▸ **Exercise data**
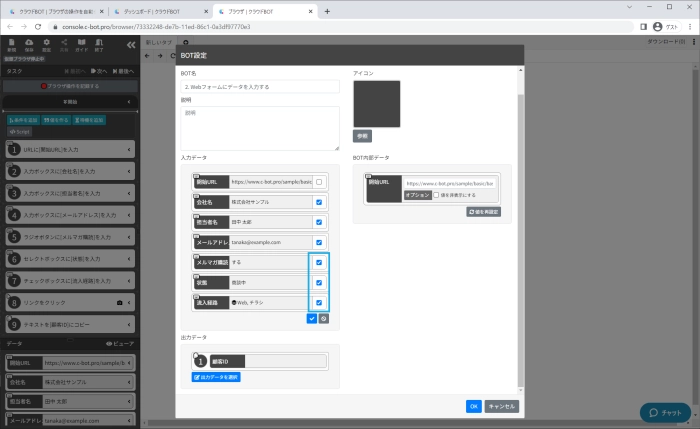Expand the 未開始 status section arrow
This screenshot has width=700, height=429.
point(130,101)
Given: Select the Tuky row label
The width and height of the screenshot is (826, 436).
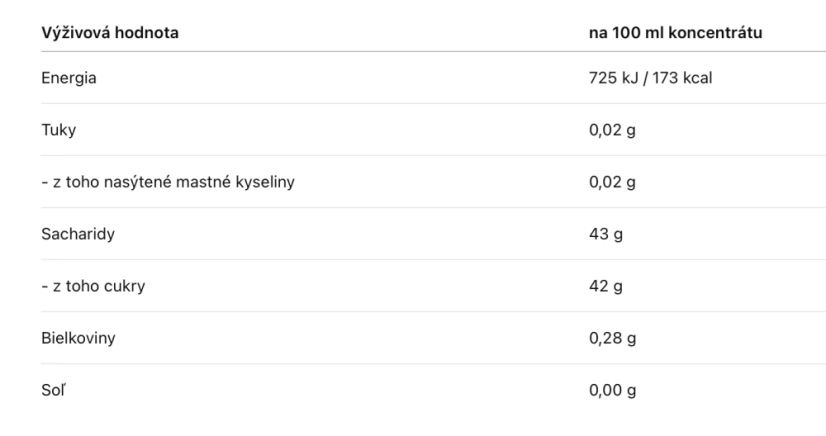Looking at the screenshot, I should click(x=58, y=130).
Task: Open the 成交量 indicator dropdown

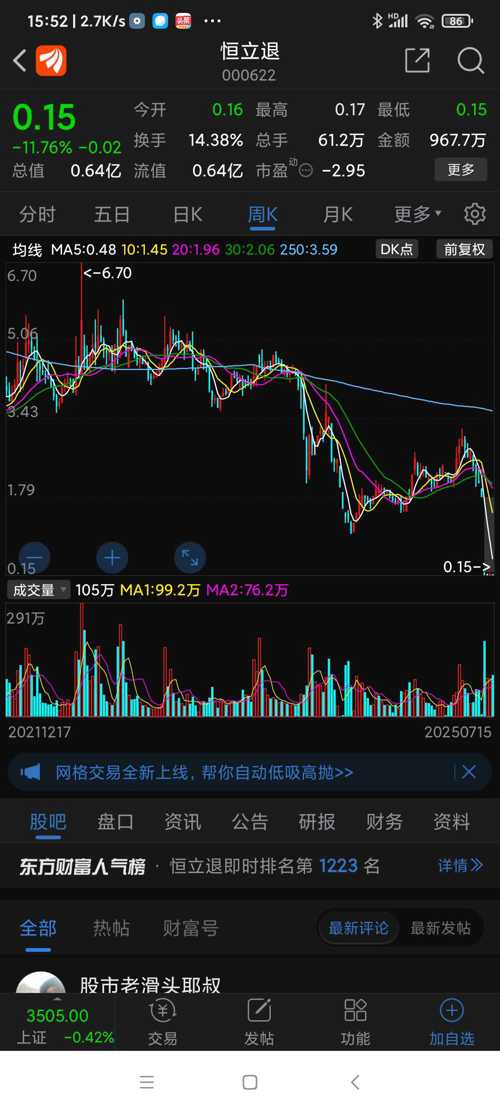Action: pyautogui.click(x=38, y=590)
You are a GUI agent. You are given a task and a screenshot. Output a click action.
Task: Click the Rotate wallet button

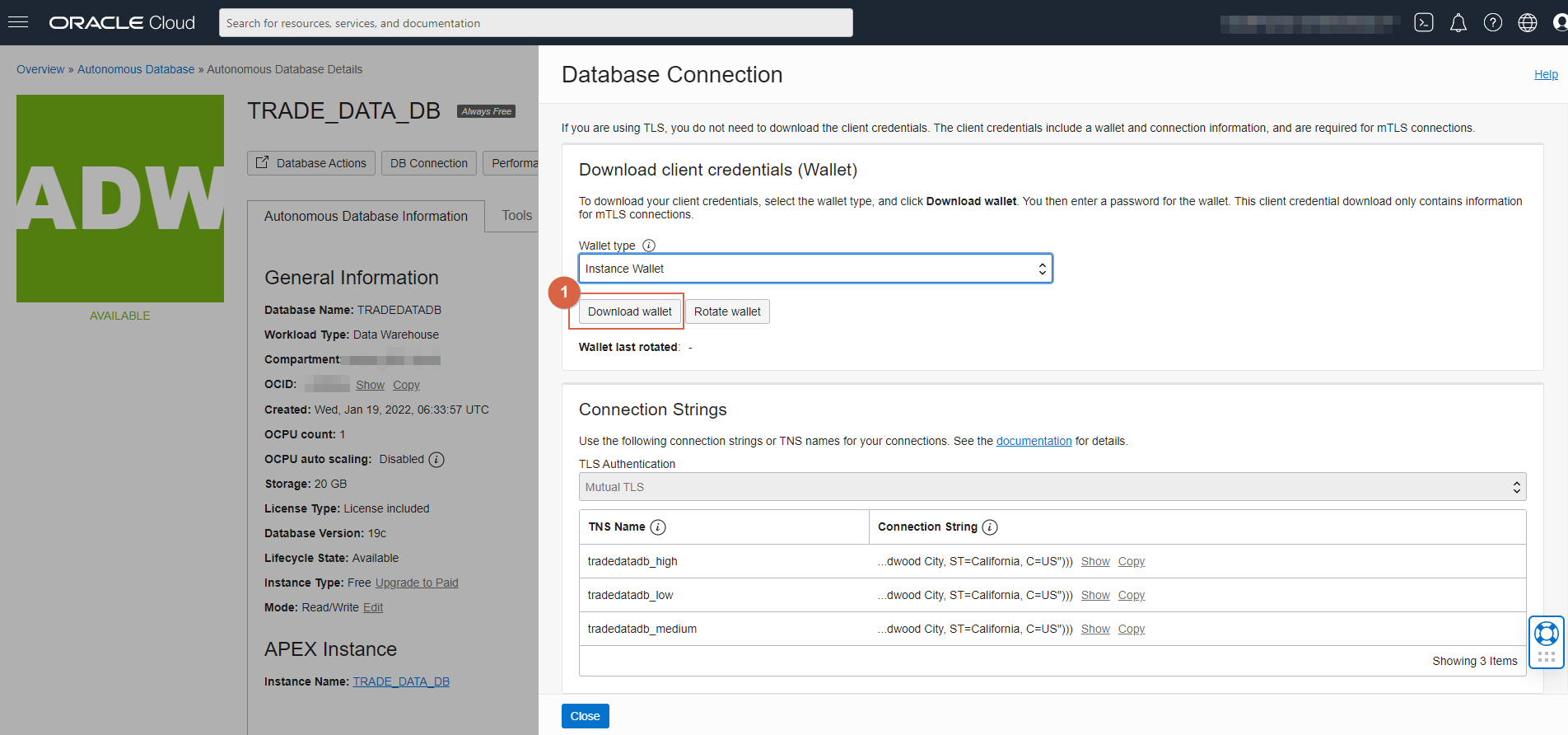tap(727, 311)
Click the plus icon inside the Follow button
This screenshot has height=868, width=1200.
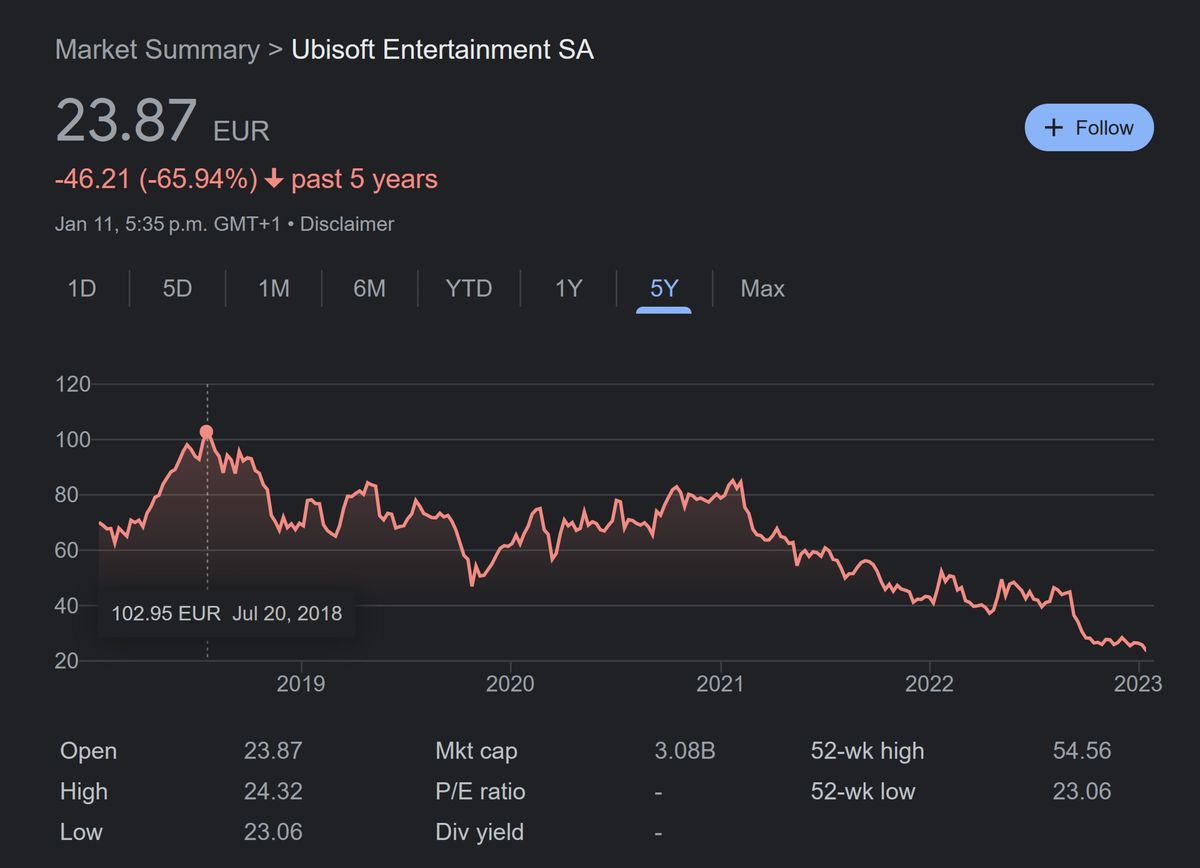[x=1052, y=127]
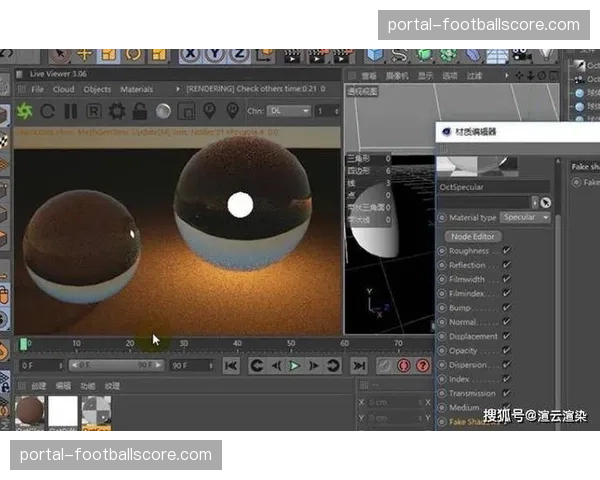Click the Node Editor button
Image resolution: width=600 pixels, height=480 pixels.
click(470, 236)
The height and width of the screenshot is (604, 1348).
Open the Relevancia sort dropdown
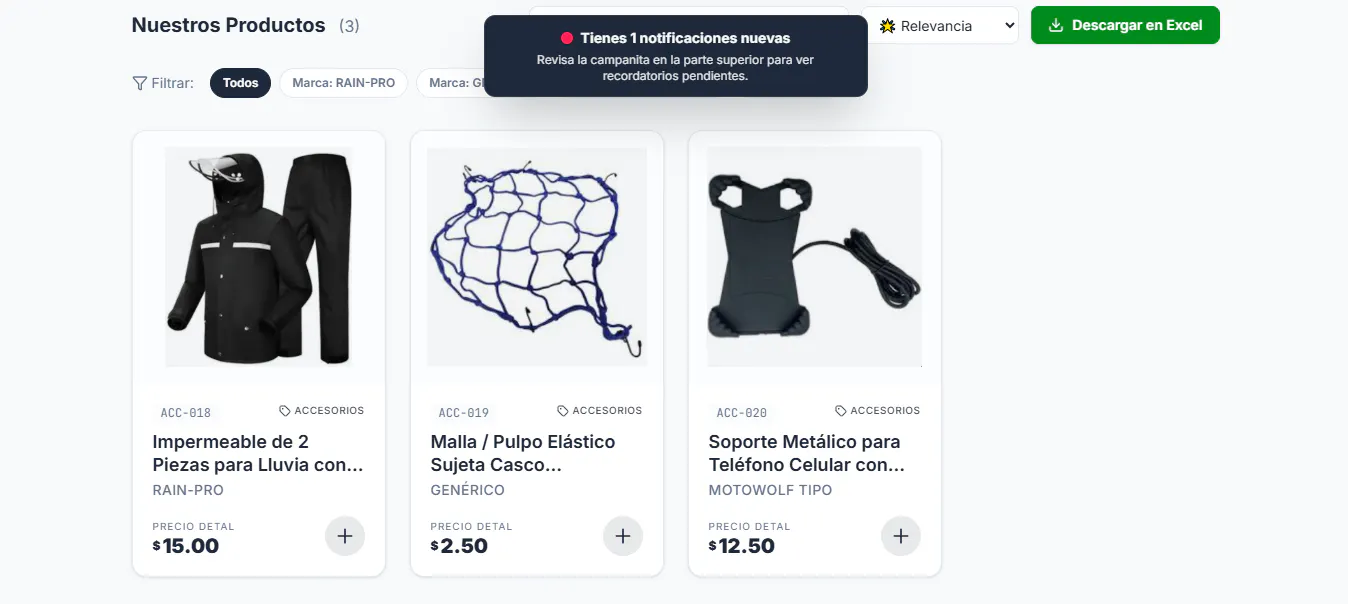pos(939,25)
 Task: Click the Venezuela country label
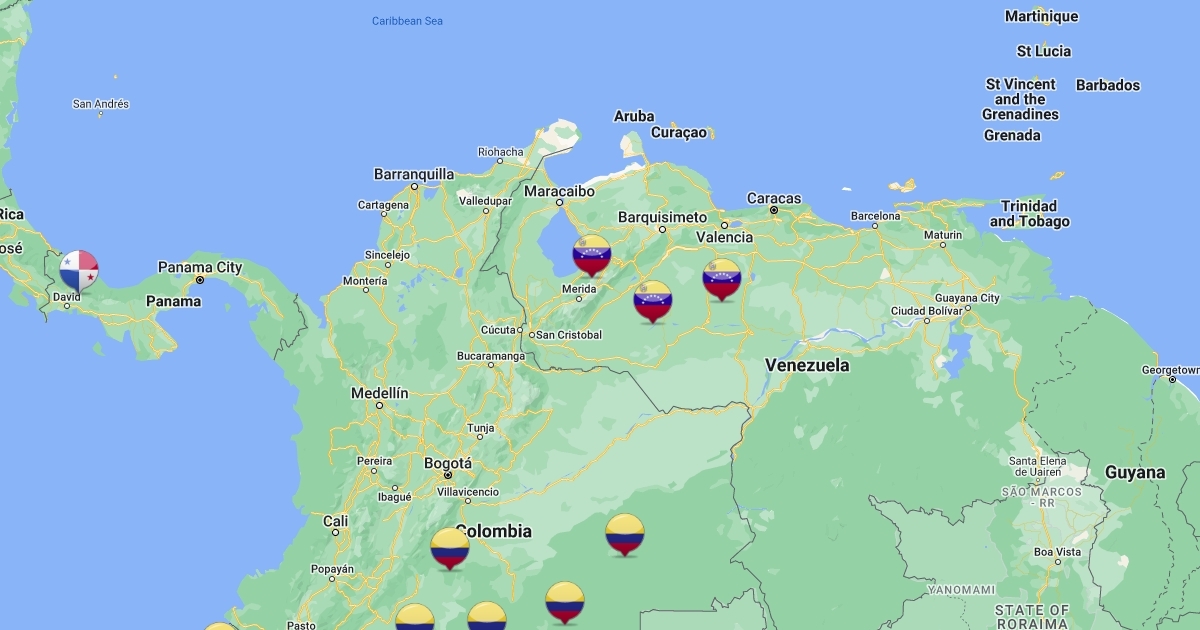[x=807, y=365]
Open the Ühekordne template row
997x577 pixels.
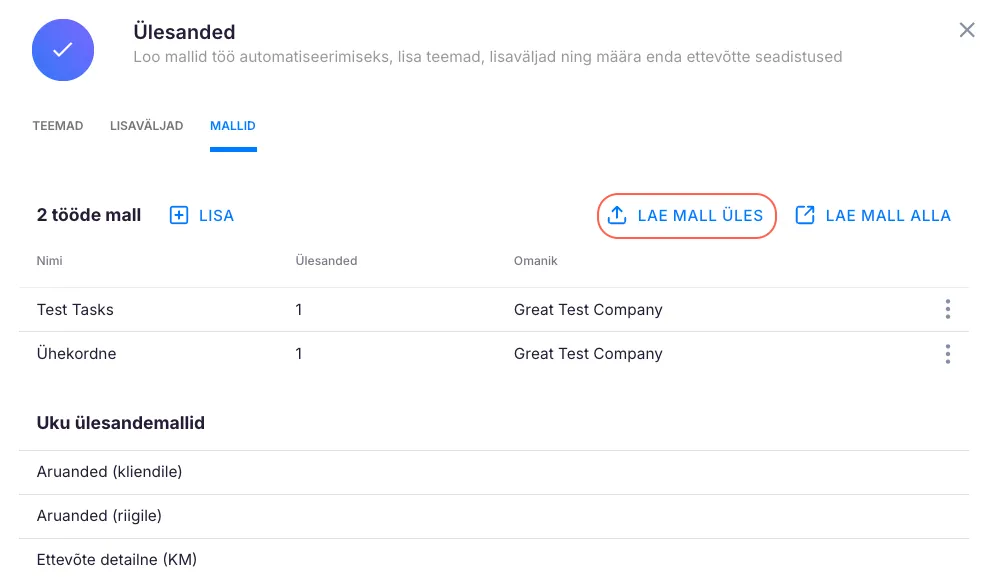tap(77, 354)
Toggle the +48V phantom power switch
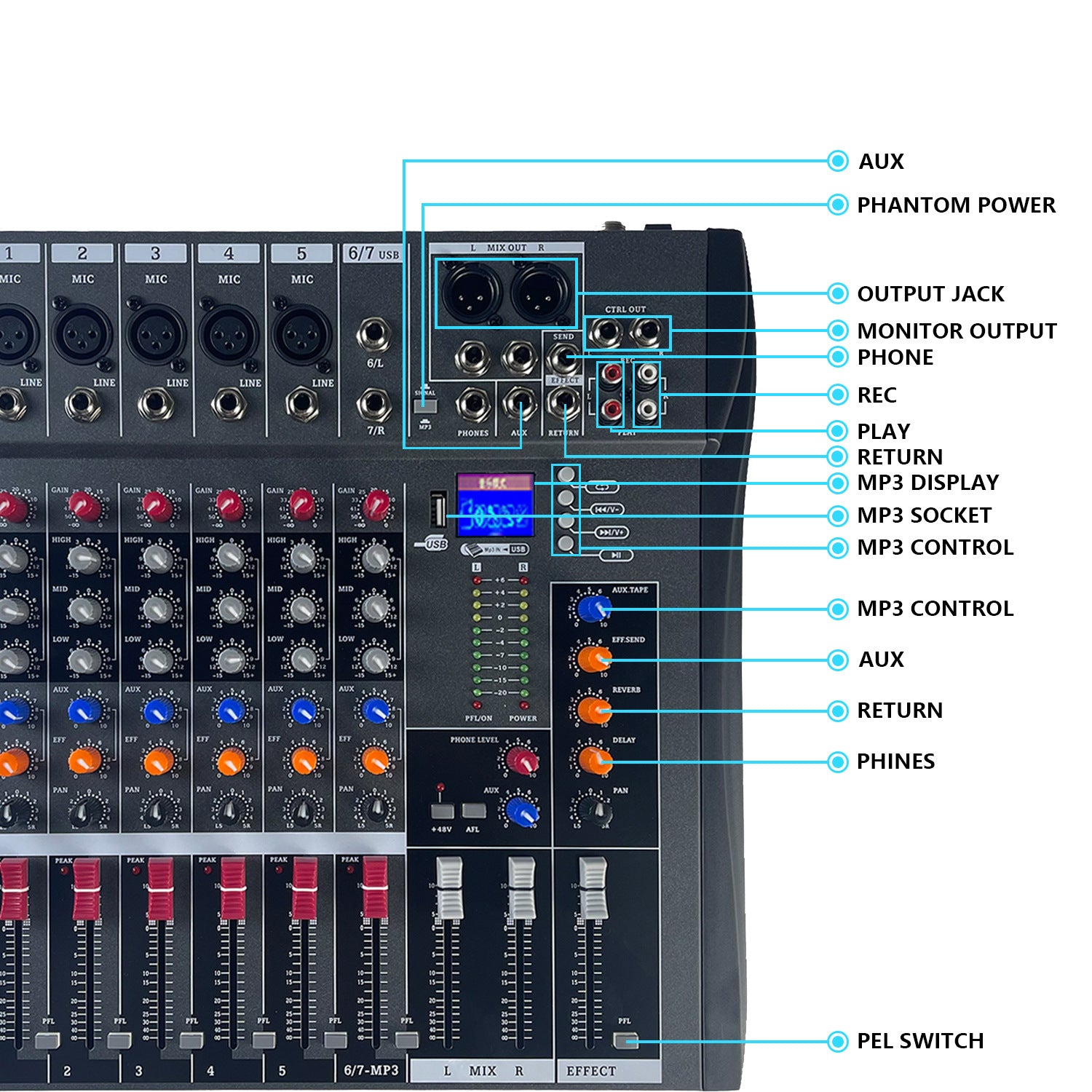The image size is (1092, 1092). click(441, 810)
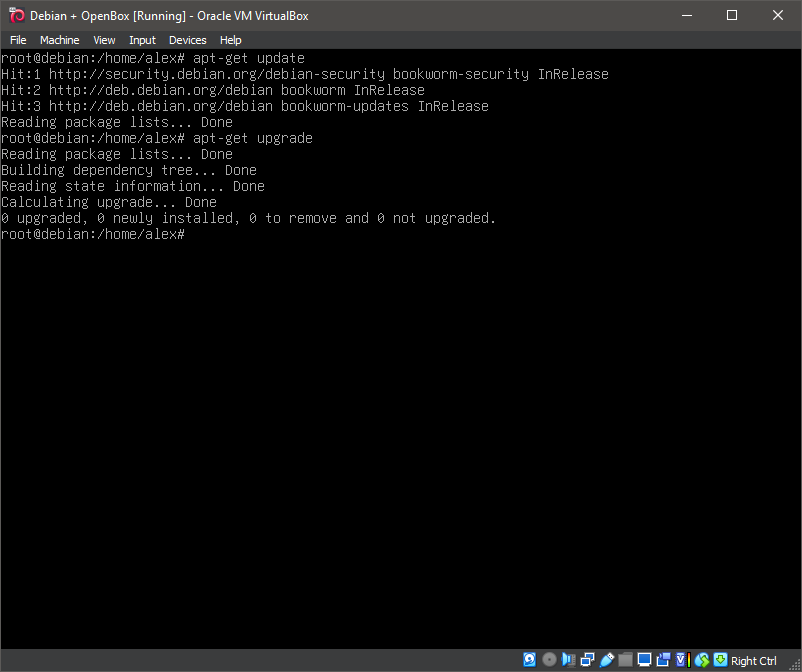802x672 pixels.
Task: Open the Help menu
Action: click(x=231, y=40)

▸ **Exercise**
Write out exactly, with no pictures, each line from the one containing "Task: Click the Rotate wallet button" through the last line of the listing above, both included.

▸ **Response box**
Task: Click the Rotate wallet button

tap(727, 311)
Click the plus icon inside the Follow button
This screenshot has height=868, width=1200.
[x=1052, y=127]
Click the Node Editor button
Image resolution: width=600 pixels, height=480 pixels.
click(470, 236)
The height and width of the screenshot is (604, 1348).
Open the Relevancia sort dropdown
pos(939,25)
 Task: Click the Venezuela country label
[x=807, y=365]
Open the Ühekordne template row
997x577 pixels.
tap(77, 354)
Toggle the +48V phantom power switch
The image size is (1092, 1092). click(441, 810)
802x672 pixels.
Task: Open the Help menu
Action: click(x=231, y=40)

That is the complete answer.